Provided records START

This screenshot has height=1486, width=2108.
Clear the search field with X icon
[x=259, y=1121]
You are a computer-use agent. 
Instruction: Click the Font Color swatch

Provided records END

• [What is expected]
The required answer is the line with "Clear the search field with X icon" plus every line after it to the end of the entries above, transcribed exactly.

• [Result of this exercise]
Clear the search field with X icon
[x=259, y=1121]
You are a computer-use agent. 
Instruction: Click the Font Color swatch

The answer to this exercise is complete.